A vast number of social, economic, political, cultural, scientific, educational and even entertaining services, which are essential to the contemporary society, are either already or are going to be created on line. The omnipresent local, national or global digital systems that generate a transcendent service space depend on technologies, policies, regulatory settings, economic and political interests, social relevance, human knowledge and boredom. Obviously, in these highly dynamic environments quite often termed as digital societies, “where everything is a service and service is everything”, the design, implementation, adoption and use of secure, resilient, privacy aware and trustworthy technological and social infrastructure, simply means a difference between a functioning and a non-functioning world.

With information services being ubiquitous, mobility implied, and availability assumed, information accountability and responsibility, as well as transparency are vital attributes of the comprehensive approach to the research in security, privacy, trust, and assurance. The work draws on general systems (both artificial and living) theory, psychology and sociology of communication, various management concepts, decision and risk analysis, algorithms for manipulating large volumes of data, software engineering, design and implementation of resilient and reliable e-Infrastructures including Internet of things and clouds, producing and preserving the integrity of digital evidence to keep the digital world safe and amicable, and preparing for the challenges such as any Internet scale events, that include massive distributed cyber attacks, black-outs and dark nets.

The changed expectations of digital services by consumers, producers, and providers posit the need for additional and novel paradigms to be included and eventually extended the traditional realm of what is understood under all-encompassing approach.

Some of these services have seen a slow rate of adoption due to legitimate concerns about privacy and security, which again reiterates the importance of these areas and their blend with socio-psychological demands.

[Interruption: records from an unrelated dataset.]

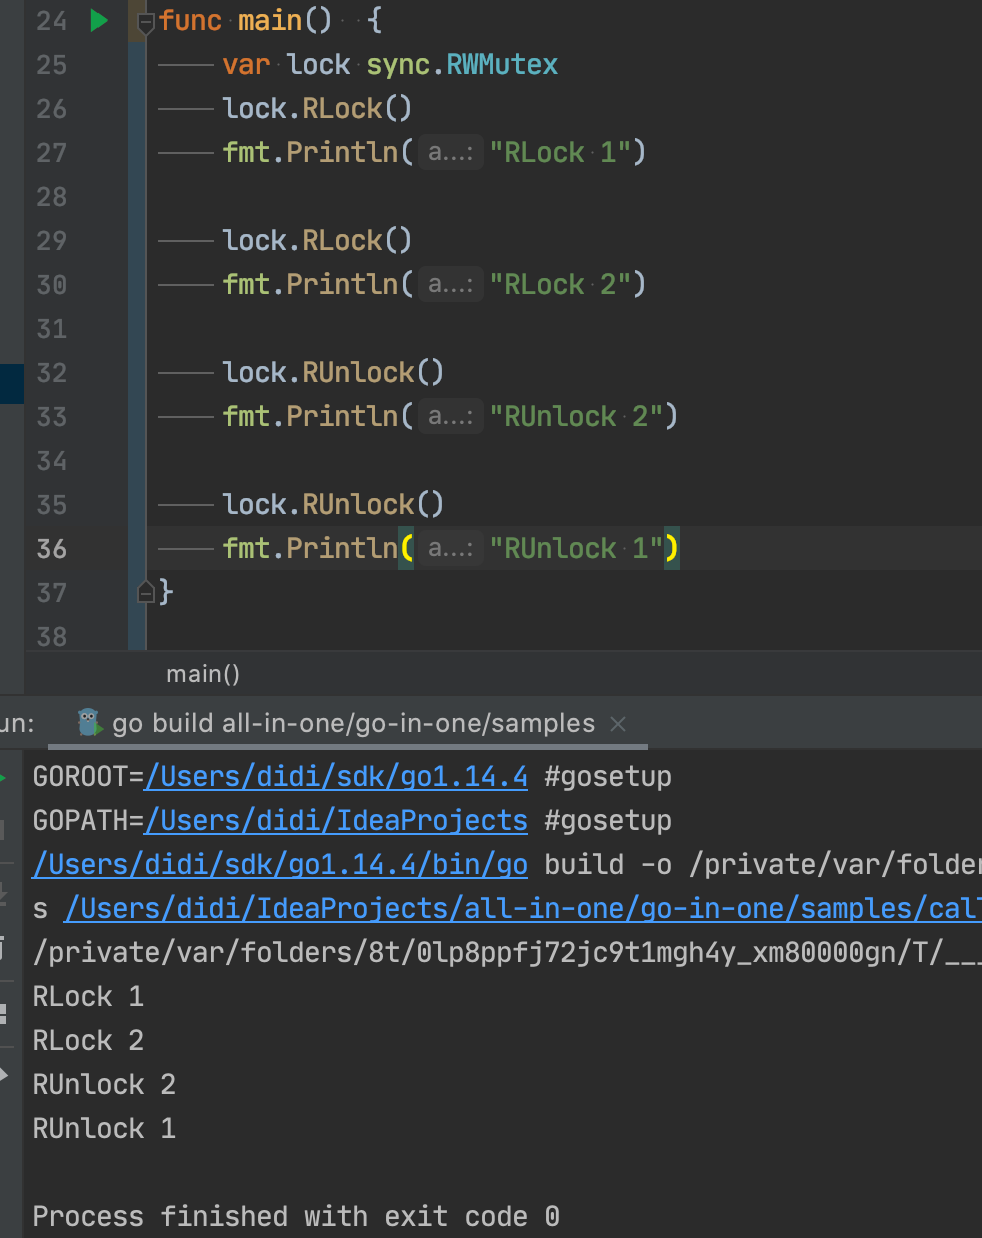Collapse func main using fold marker
982x1238 pixels.
pos(145,21)
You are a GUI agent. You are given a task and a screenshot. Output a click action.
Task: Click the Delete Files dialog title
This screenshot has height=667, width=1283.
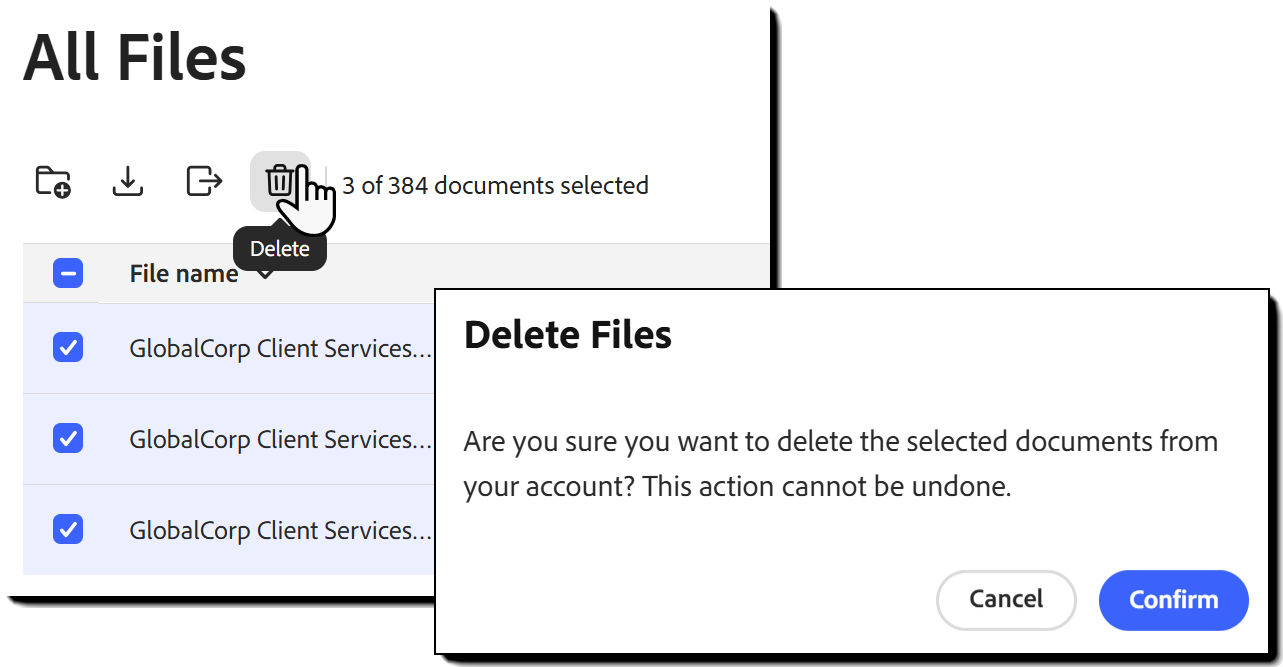coord(567,335)
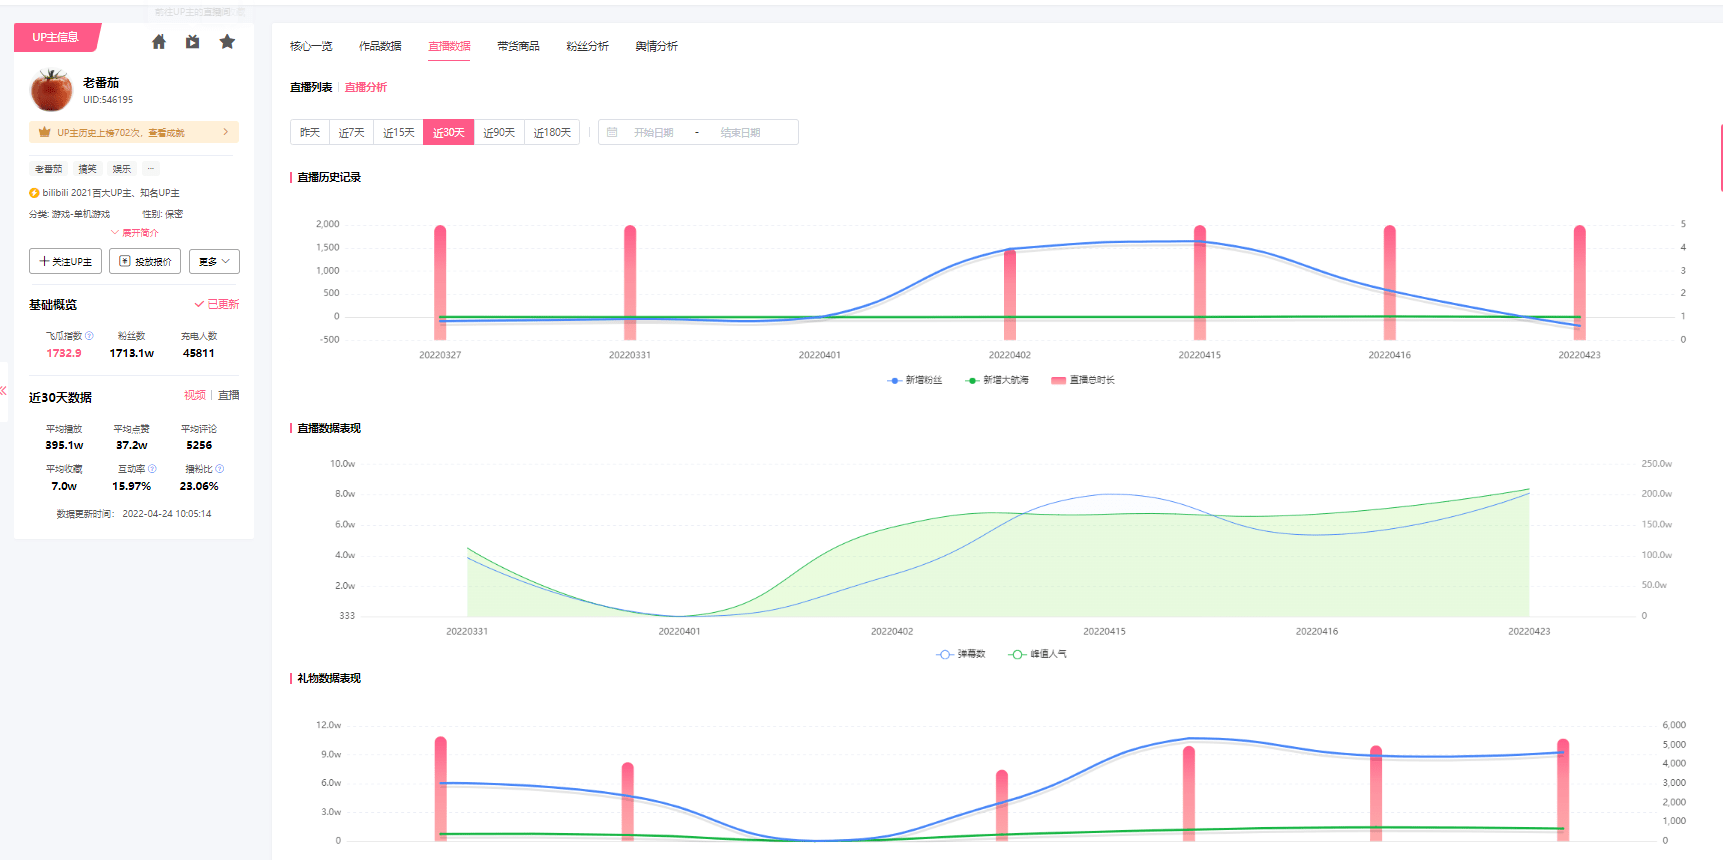The image size is (1723, 860).
Task: Click the help icon beside 互动率
Action: (x=152, y=469)
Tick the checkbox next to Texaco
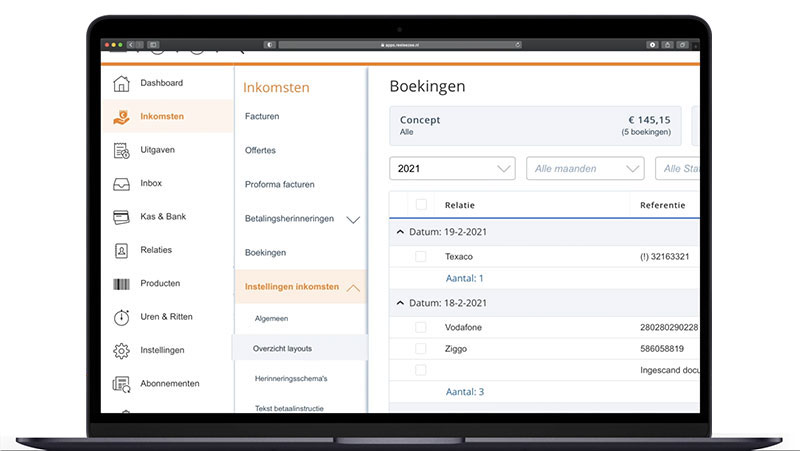This screenshot has height=451, width=800. click(x=421, y=257)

In addition, the research should discover models for identifying and analyzing digital evidence, and protocols for digital forensics that will enforce the salient features of accountability and yet protect privacy from various sources of data mining activities that should undeniably be subject to legal framework. Moreover, the emergence of Internet and network forensics should produce procedures and tools that work beyond discovery of irregularities. In other words, they should create systems for real time control of security and privacy that should increase the overall resilience and trustworthiness of the information space.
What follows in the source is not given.